Fig. 2. The reflection and transmission rate for high partial-wave scatterings at zero electric field. [(a), (b)] The reflection rate $|r|^2$ and $\log(|t|^2/|r|^2)$ as a function of the energy for p-wave scattering. (c) $\log(|t|^2/|r|^2)$ for various high partial-wave scatterings. In (a)–(c), solid curves are the results from the quantum defect theory. Dashed curves are the results from the approximation using IHO, whose frequency is determined by the potential near the maximum of the potential barrier. With increasing $\ell$, the approximation using IHO covers a broader range of energy.

Similar to BH scattering, there is a small difference between $V^*_{\max}$ and $V_{\max}$. We find $|V^*_{\max}-V_{\max}|/V_{\max}\approx 34\%$ for $\ell=1$. We also find that with increasing $\ell$, the IHO approximation works well in a larger energy window near, as shown in Fig. 2(c). Meanwhile, $|V^*_{\max}-V_{\max}|/V_{\max}$ decreases. For $\ell=4$, $|V^*_{\max}-V_{\max}|/V_{\max}$ is readily as small as 3%. Therefore, such thermal-like transmission and reflection become more evident in higher partial wave scatterings. Noticeably the energy-dependent transmission or reflection rate readily unfolds thermal-like scatterings in theory, what can be directly measured in experiments is the temperature-dependent two-body loss rate ${\cal K}_{\ell}^{\rm inel}(T)$. It is related to the transmission rate by a thermal average, \begin{align} {\cal K}_{\ell}^{\rm inel}(T)=(2\ell+1)\frac{4\pi\hbar^2}{(2\mu)^{3/2}}\frac{\int_{0}^{\infty}e^{-\frac{\epsilon}{k_{\scriptscriptstyle{\rm B}}T}}|t|^2d\epsilon}{\int_{0}^{\infty}\sqrt{\epsilon}e^{-\frac{\epsilon}{k_{\scriptscriptstyle{\rm B}}T}}d{ \epsilon}}. \tag {12} \end{align} When the temperature is much smaller than the maximum of the barrier, we find that the loss rate is a constant and linearly dependent on $T$ for the s- and p-wave scatterings, respectively, i.e., ${\cal K}_{\ell=0}^{\rm inel}\approx4h\bar{a}/\mu$ and ${\cal K}_{\ell=1}^{\rm inel}\approx1512.58\bar{a}^{3}k_{\scriptscriptstyle{\rm B}}T/h$ with $\bar{a}=2\pi\beta_{6}/\varGamma(1/4)^{2}$ and $h$ being the Planck constant, which are consistent with the results previously obtained in Refs. [40,47-49], as shown in Fig. 3(a).

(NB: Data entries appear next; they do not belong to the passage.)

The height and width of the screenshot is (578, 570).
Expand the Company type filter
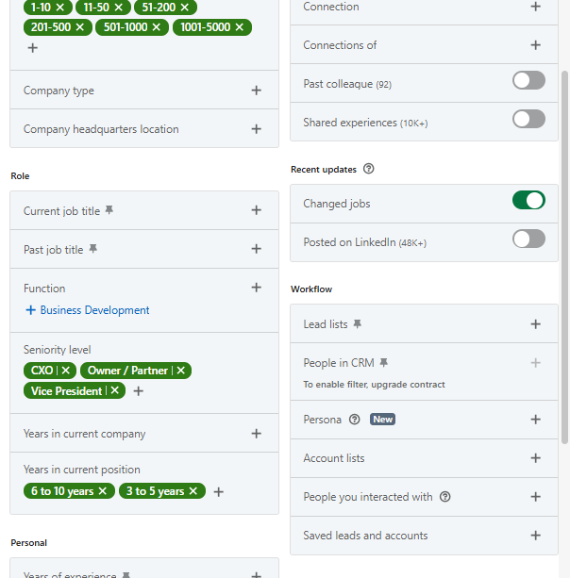[256, 91]
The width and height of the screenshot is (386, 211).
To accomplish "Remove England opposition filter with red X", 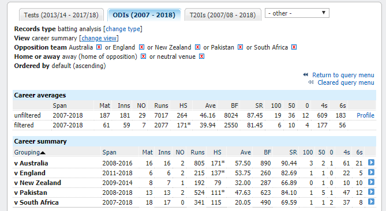I will [x=141, y=47].
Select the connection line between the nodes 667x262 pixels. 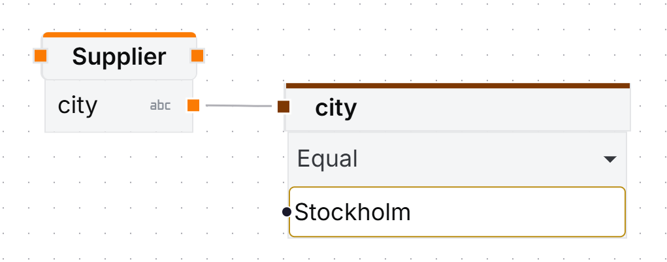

Fig. 3. (a) Two-body loss rates $K_{2,\ell}$ of p- (circle) and d-wave (square) scatterings. The blue and black arrows indicate the characteristic temperature that corresponds to the maximum of the potential barrier of p- and d-wave scattering, respectively. The red dashed line depicts the low-temperature approximation of the p-wave scattering. (b) Markers are the results from an inverse Laplace transform of (a). Twenty temperature points in the $T$-axis have been used. It recovers the transmission rate as a function of the energy (solid and dash-dotted curves).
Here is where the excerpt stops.